In the din of excitement about the artificial intelligence revolution, a more subtle but intriguing debate is now unfolding among journalists and media executives worldwide: If AI systems are being trained on our journalism, shouldn’t we be compensated for that work? You might call it the “Does AI owe for news?” debate.
The proposed solution now gaining traction in policy and press circles is known as “statutory licensing,” under which AI companies would be required to pay news publishers if AI models are trained on their articles. The notion is no longer fringe, and has gained steam in recent months in various legislative and industry circles.
So why now?
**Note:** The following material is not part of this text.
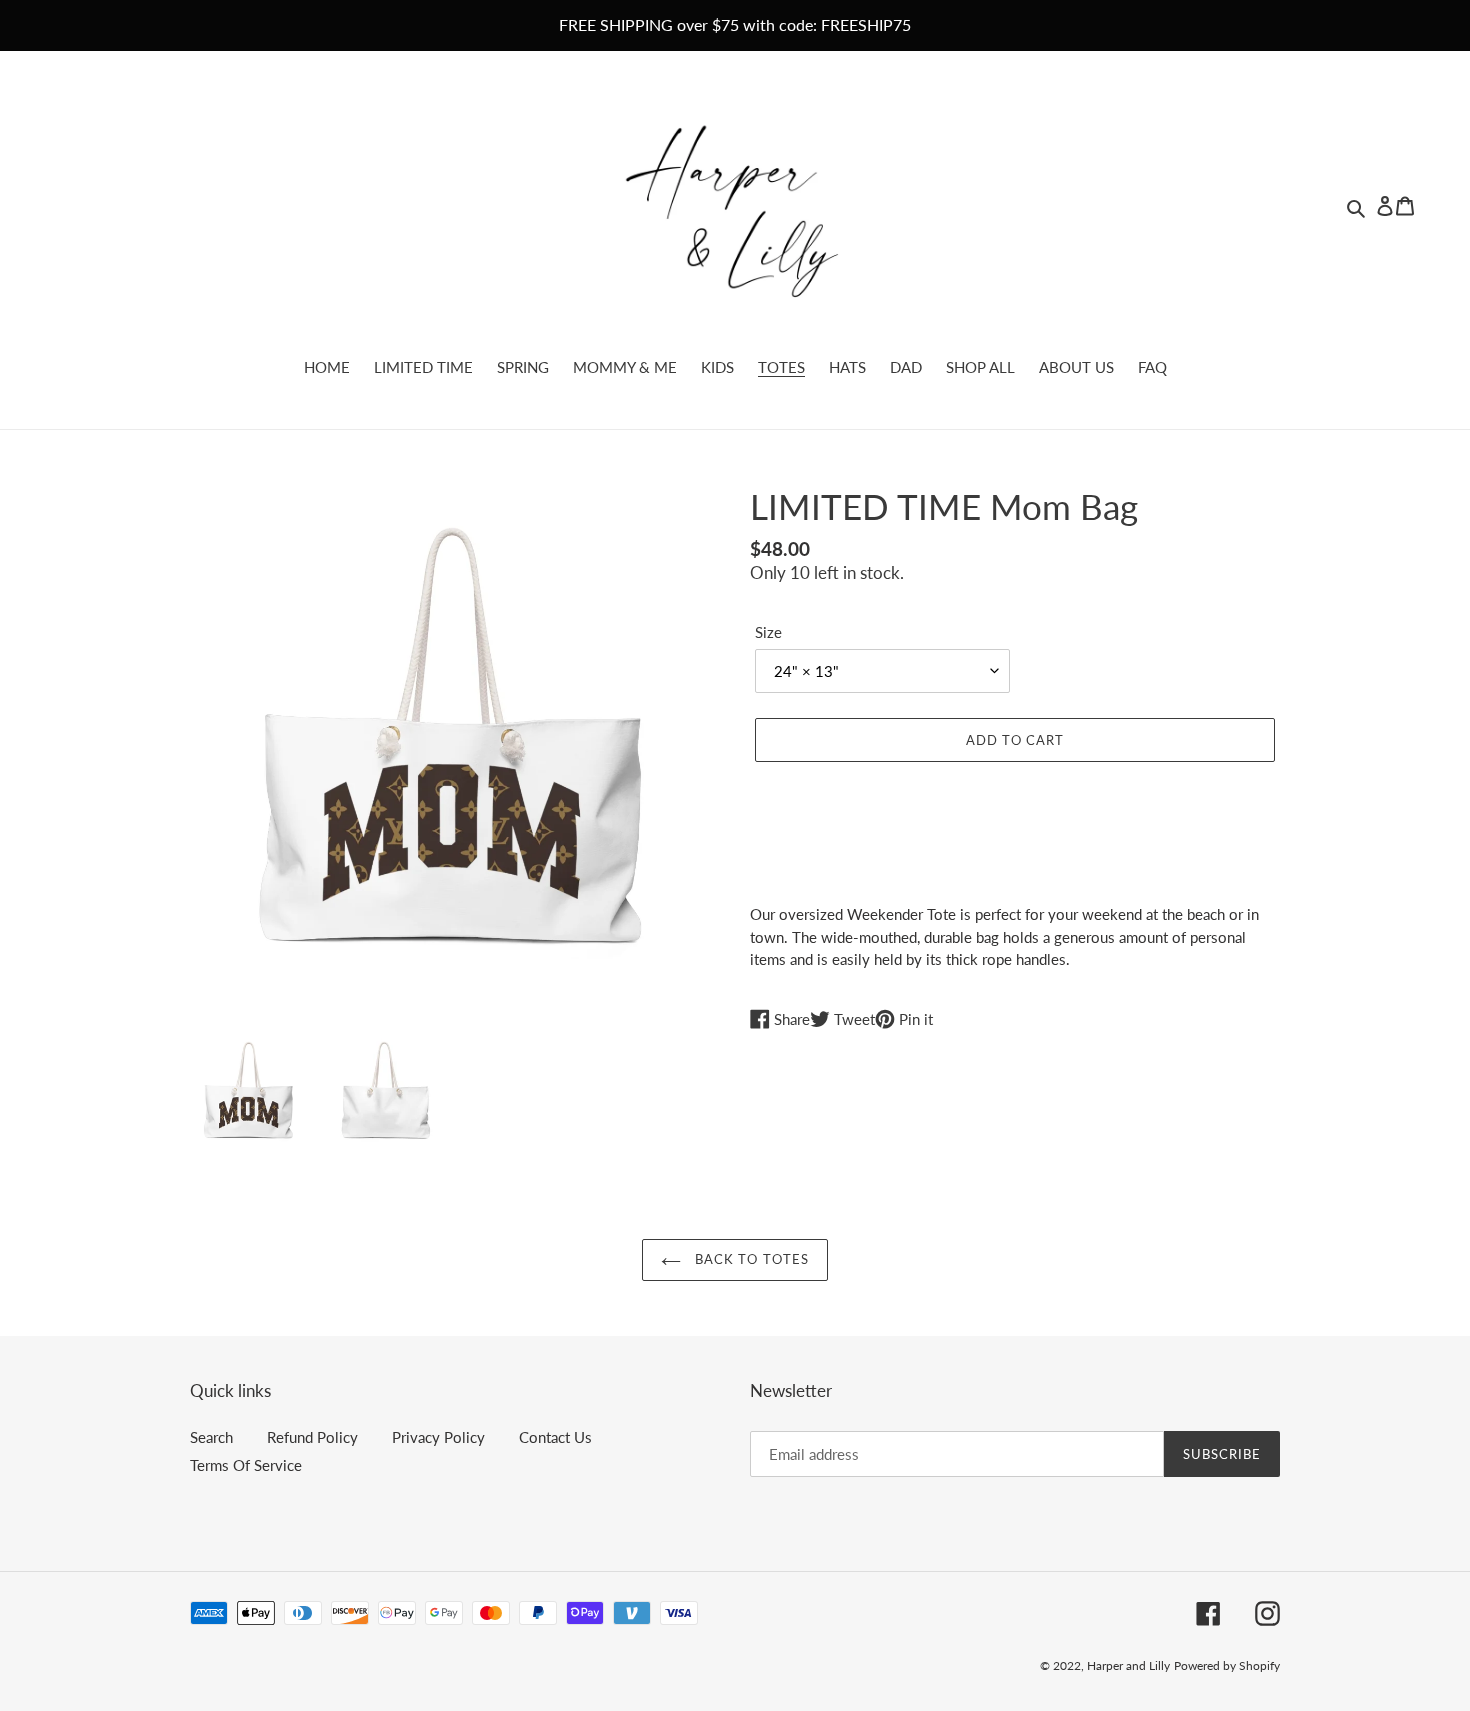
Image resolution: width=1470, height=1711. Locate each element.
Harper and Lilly (1128, 1665)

Nearly all generative AI models are trained on massive amounts of content from the web, billions of pages of text scraped from the internet. Alongside blogs and scholarly articles, journalism plays a significant role in that mix. News stories, investigations, analysis pieces, basically, the output of reporters every day, are used as part of the data that AI models learn from to improve their ability to explain concepts and draw connections.
But for news organizations, that dynamic feels a bit one-sided.
Consider this: A journalist may work for weeks or months reporting and gathering information, conducting interviews, fact-checking and writing a story. An editor edits, a lawyer vets, and the process takes significant time and resources. Then an AI model trains on that work and produces something similar in a matter of seconds. And the news organization that produced the original journalism is not paid a penny.
You can see why publishers might raise an eyebrow.
And this is not a theoretical exercise, it’s already playing out in the courts. One of the most high-profile cases is a lawsuit filed by The New York Times against OpenAI and Microsoft alleging the company’s reporting was used to train AI models. It’s shaping up to be one of the highest-profile copyright cases of the AI age.
Proponents of the licensing proposal point out that we have been here before. The rise of streaming upended the music industry until it settled into a model where music streaming services pay royalties to artists and rights holders every time a song is played. Some advocates believe AI could follow a similar pattern, with companies paying into a system that disperses payments to publishers whose content was used to train models.
That sounds nice. But it’s not that easy.
The biggest challenge is determining what content actually informed an AI model. With music, it’s simple to keep track of how many times a song is played. That doesn’t work with AI training. The problem is that AI models are trained on billions of documents at once, weaving them into patterns and probabilities. It’s hard to quantify the value of one article to that training process. Academic researchers who focus on AI transparency and training data have only recently begun to explore the question.
On the other side, tech companies that develop AI say that new rules for public data would hamper innovation. They argue that AI models learn like humans learn, by reading widely, and drawing information from a vast array of sources. In their mind, the internet has always operated like a public library.
But that comparison doesn’t sit right with critics. When a human reads 10,000 articles, they don’t become a computer program that can answer queries for millions of people in seconds. AI does. And that’s what’s got news organizations spooked. Governments are beginning to take notice. Some countries have already tested policies to rebalance tech companies and journalism.
Last year, Australia launched a plan to force tech companies to negotiate payments with news publishers. It was polarizing at the time, but it showed that governments are willing to intervene if they believe the media ecosystem is at risk. And the stakes are high. The news industry has struggled financially for years. Ad revenue flowed to giant tech platforms, local newspapers closed or consolidated, and many outlets are still testing subscription models.
Now AI is here, and some publishers are worried that it could siphon off even more readers from their sites. Imagine a scenario: someone asks an AI assistant to summarize a complex news story. The AI responds with a smart summary. That’s convenient, but they may never click through to the newsroom that produced the original report. That’s what this argument is really about. If AI companies benefit from journalism, should they help pay for it?
Some people believe the answer is simple. Others believe that payments could stifle innovation, or spark messy legal battles. For now, the debate is ongoing. Policymakers are exploring options, news organizations are advocating for protections, and AI companies are navigating a shifting legal landscape.
But one thing seems increasingly clear: The era when AI companies could train on the internet’s news archives without scrutiny is probably coming to an end. And however this fight plays out, it will likely shape the future relationship between journalism and artificial intelligence for years to come.